■ INPUT ROWS:
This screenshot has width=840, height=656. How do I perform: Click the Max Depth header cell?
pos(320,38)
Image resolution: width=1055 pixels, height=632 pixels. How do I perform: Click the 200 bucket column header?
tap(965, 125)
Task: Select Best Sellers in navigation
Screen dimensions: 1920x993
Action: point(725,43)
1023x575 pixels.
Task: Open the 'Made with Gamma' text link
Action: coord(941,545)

* * *

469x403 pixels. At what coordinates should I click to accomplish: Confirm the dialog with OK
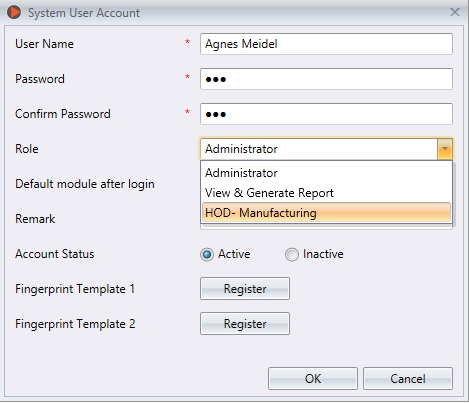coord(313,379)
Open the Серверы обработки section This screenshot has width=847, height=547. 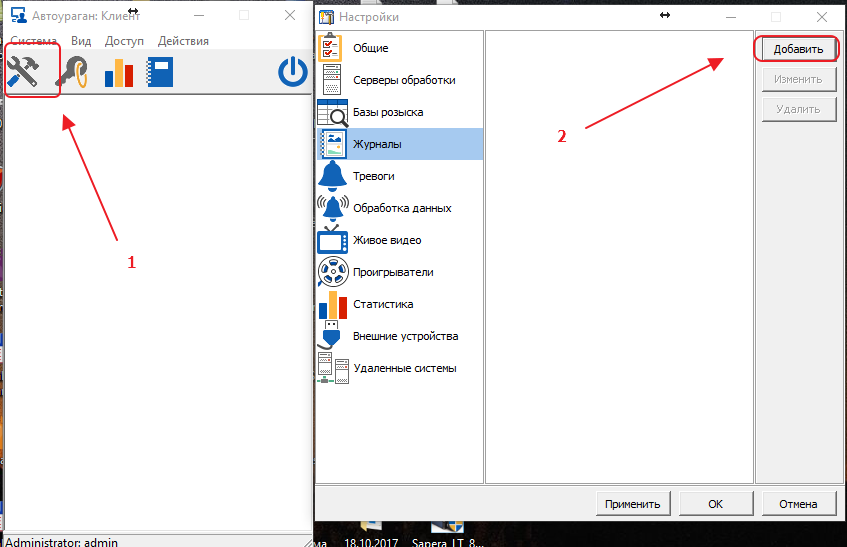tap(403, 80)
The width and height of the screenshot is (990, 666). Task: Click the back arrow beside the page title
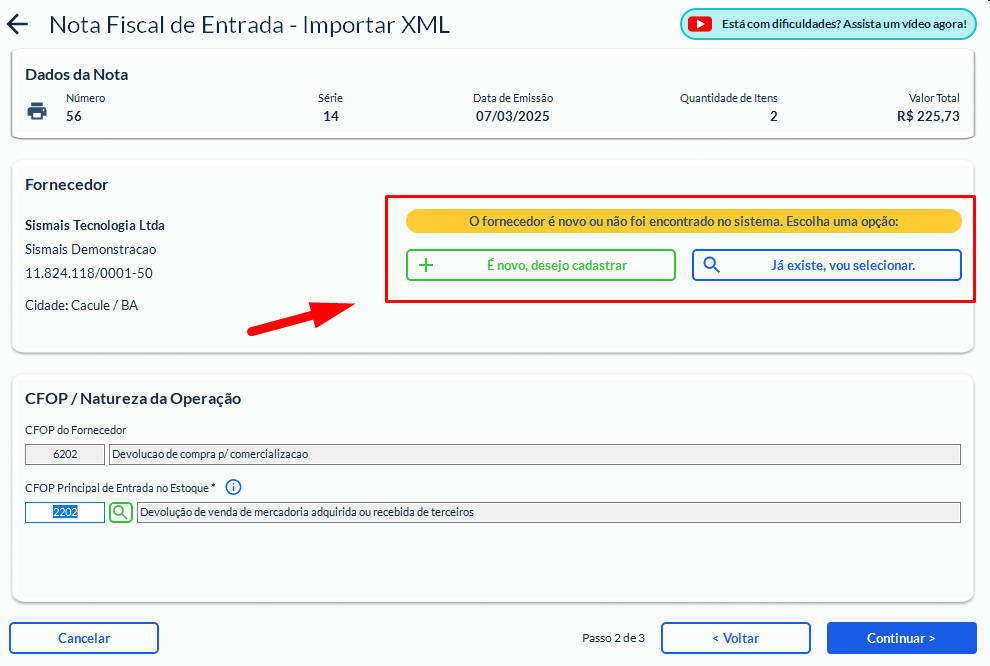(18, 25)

■ REQUIREMENT:
Could you turn the entries into a numbered list, starting at the line that contains "This screenshot has width=840, height=656." and stopping after the line that contains "Action: coord(941,545)", with any blank lines left out?

■ ANSWER FOR THIS EXERCISE:
1. This screenshot has width=840, height=656. How do I perform: Click the Max Depth header cell?
2. pos(320,38)
3. Image resolution: width=1055 pixels, height=632 pixels. How do I perform: Click the 200 bucket column header?
4. tap(965, 125)
5. Task: Select Best Sellers in navigation
6. Screen dimensions: 1920x993
7. Action: point(725,43)
8. 1023x575 pixels.
9. Task: Open the 'Made with Gamma' text link
10. Action: coord(941,545)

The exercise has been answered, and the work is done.